Nuts for Nut Milks! How to Make any Variety
With endless varieties of nut milks lining the grocery shelves, you might wonder “Can I make my own nut milk at home?” Yes you can, and it’s not as difficult as you might think. You can enhance this basic recipe, good for nearly any nut, by adding fresh berries, coconut, or blending varieties of nuts (Cashew-Almond Milk, for example). Start simple and when you’re comfortable with the basic recipe, experiment with flavor.
Nut Milk Basics
- Buy raw unsalted nuts
- Soak the nuts overnight according to guidelines listed below (also see website listed in Resources)
- Drain and rinse the soaked nuts
- Blend the nuts with fresh, clean water (use a high quality blender)
- Strain the nut milk. For sustainability, use a piece of clean cotton cloth. It can be washed and reused hundreds of times.
- Sweeten with raw honey, molasses or stevia if desired
- Chill, drink, enjoy!
A blender is the best tool for this job, but a food processor works too. Nut milk from a blender is a bit creamier and sweeter.
After blending, straining the milk provides the best consistency for a drinkable nut milk.
Some folks prefer to leave their nut milk unstrained, especially those with high-powered blenders, but unstrained milk will separate more in the fridge and will need to be mixed again before serving. Unstrained milk is thicker and creamier than strained.
Another option, for those who prefer a thinner milk, is to add clean water to strained or even unstrained milk. Simply add clean water until the milk reaches your preferred consistency.
To make 2 cups of Cashew Nut Milk:
- 1 cup raw, unsalted cashews, or any raw nuts without skins
- 2 cups water
- Soaking water
Soak the nuts: Place the nuts in a medium glass bowl. Cover with water. Cover the bowl with a cloth and let sit overnight at room temperature or up to 2 days in the refrigerator. The nuts will plump as they absorb water and should feel a little squishy if you pinch them. The longer the nuts soak, the creamier the milk will be.
Drain and rinse the nuts: Drain the nuts through a fine-mesh strainer or colander, then rinse them thoroughly under cool running water. Place the nuts in a blender (or food processor) and add the 2 cups of water.

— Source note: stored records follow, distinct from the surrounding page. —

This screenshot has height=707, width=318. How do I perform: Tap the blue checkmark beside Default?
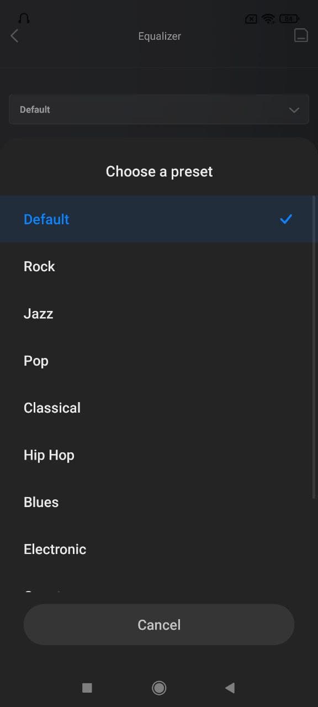point(286,219)
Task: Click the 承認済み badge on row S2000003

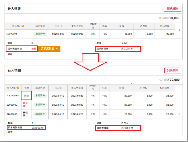Action: point(40,114)
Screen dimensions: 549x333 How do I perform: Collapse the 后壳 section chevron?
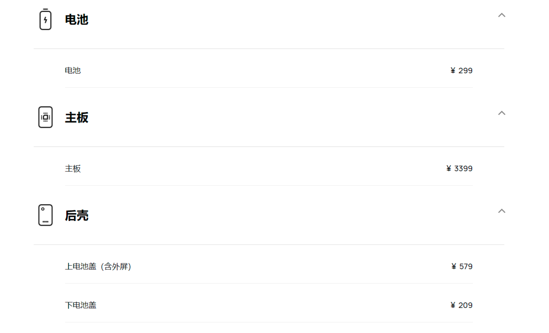[501, 211]
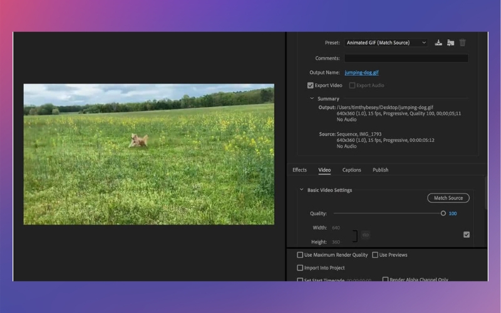Click into the Comments text field
The width and height of the screenshot is (501, 313).
(x=406, y=58)
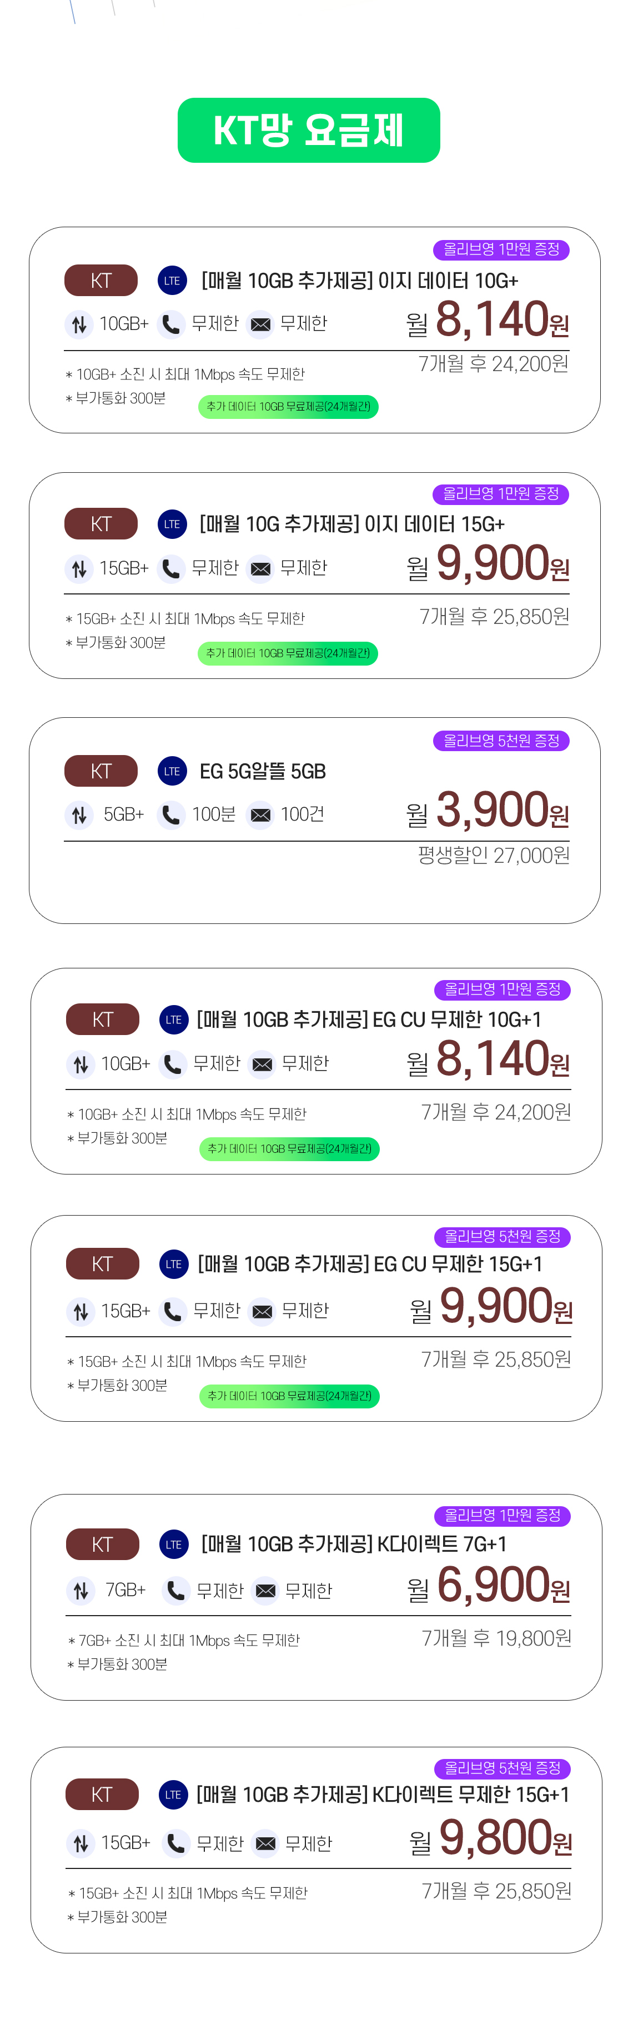Image resolution: width=633 pixels, height=2039 pixels.
Task: Click data arrows icon beside 10GB+ in first card
Action: pos(79,324)
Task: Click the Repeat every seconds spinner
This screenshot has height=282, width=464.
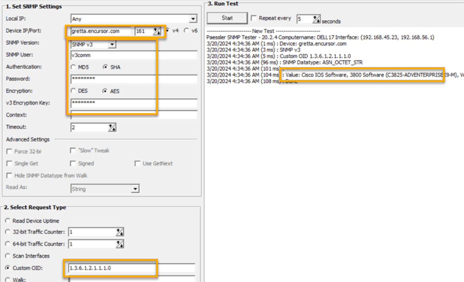Action: tap(316, 19)
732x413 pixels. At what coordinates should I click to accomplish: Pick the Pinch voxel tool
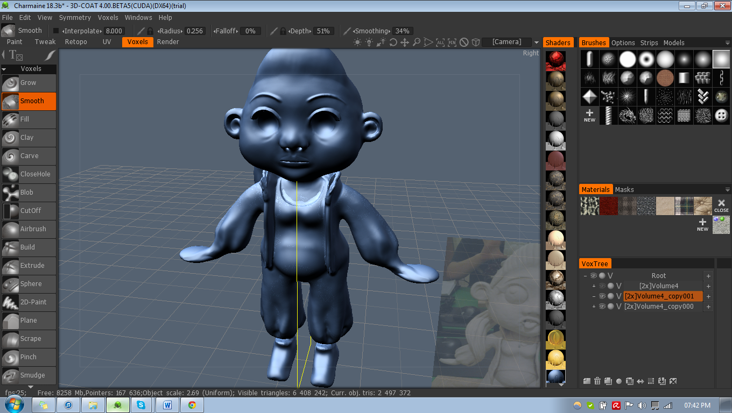[x=29, y=357]
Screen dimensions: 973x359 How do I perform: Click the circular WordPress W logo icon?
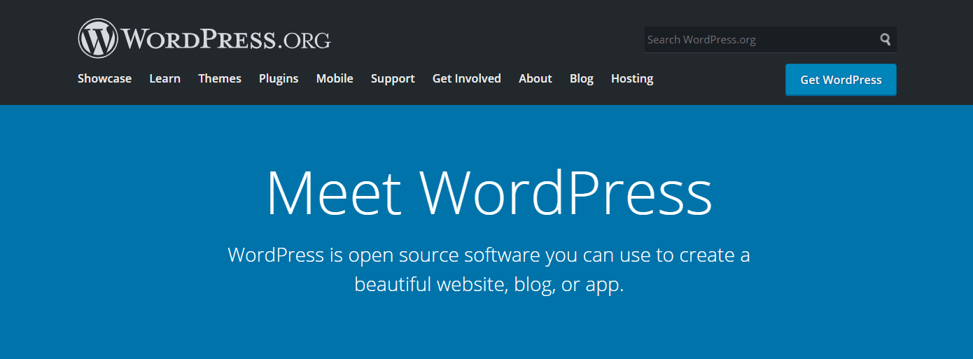point(98,38)
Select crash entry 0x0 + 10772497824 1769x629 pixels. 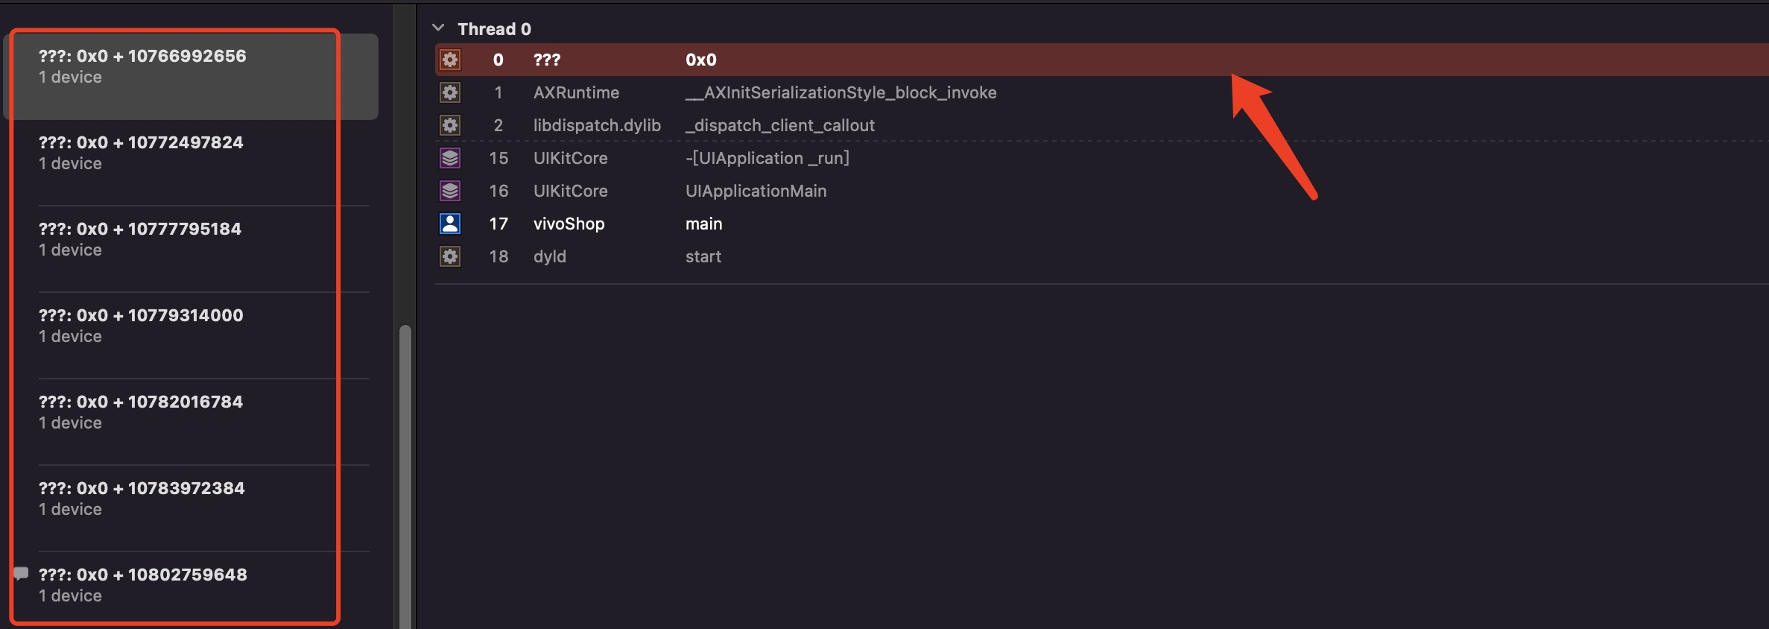(x=191, y=162)
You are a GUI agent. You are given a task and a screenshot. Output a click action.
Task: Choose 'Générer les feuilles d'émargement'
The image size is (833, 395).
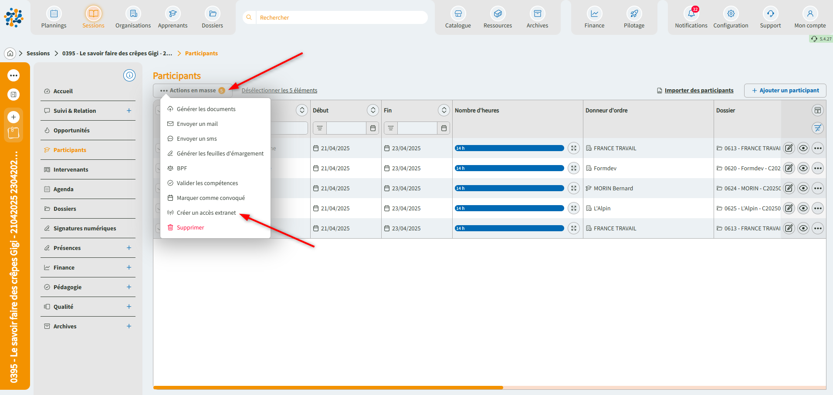220,154

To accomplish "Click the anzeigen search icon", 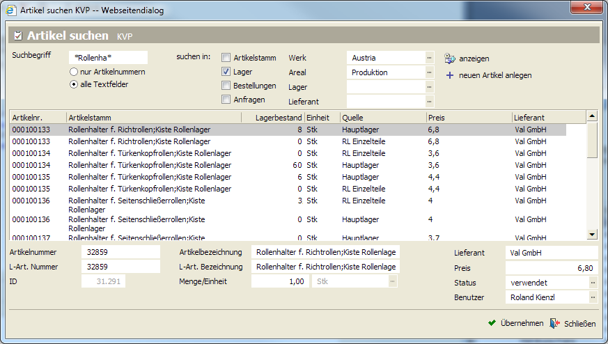I will coord(450,58).
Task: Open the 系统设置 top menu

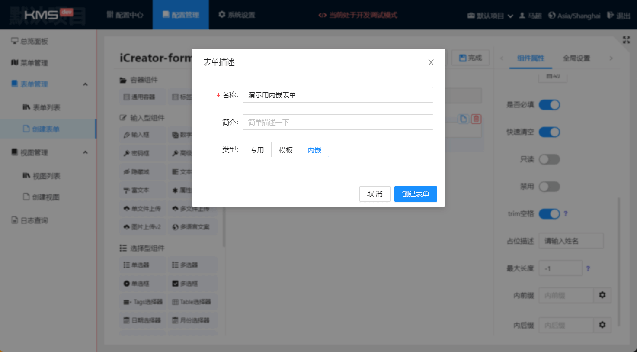Action: point(237,15)
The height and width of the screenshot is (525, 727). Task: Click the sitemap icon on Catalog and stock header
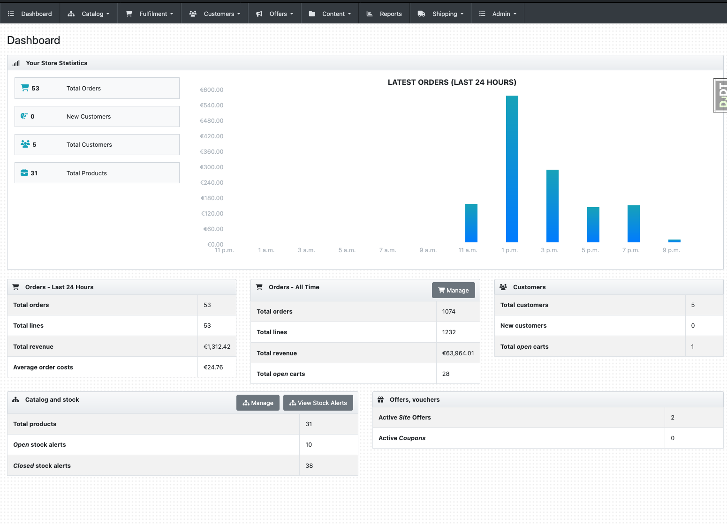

Blend on high speed: Pulse the blender a few times to break up the nuts, then blend continuously on high speed for 3 minutes. If using a food processor, process for 4 minutes total, pausing to scrape down the sides halfway through. The nuts should be broken down into a very fine meal, and the water should be white and opaque.
Strain out the nut meal: Line the fine-mesh strainer or colander with either an opened nut bag, 2 layers of cheesecloth or a piece of cotton and set over a measuring cup or bowl. Pour the nut mixture through the strainer. Gather the nut bag or cheesecloth around the nut meal and twist close. Squeeze and press with clean hands to extract as much nut milk as possible. You should get about 2 cups.
Refrigerate the nut milk: Store the nut milk in sealed containers in the refrigerator for up to 4 days. If it separates, just shake to recombine. Save the nut meal for another use such as in vegan lasagna, enchiladas, home-made ice cream, cookies and more!
Nut Soaking Guidelines by Hardness
Long-soak nuts (almonds, pistachios, and hazelnuts) need at least 8 hours.
Medium-soak nuts (pecans, walnuts, and Brazil nuts) are oilier and swell up quickly, so require less soaking time.
Short-soak nuts (cashews, macadamias, and pine nuts) have the highest fat content and require only 2 to 4 hours soaking. Do not soak these nuts for longer than 4 hours. Soaking them for extended periods of time breaks down their health-promoting oils.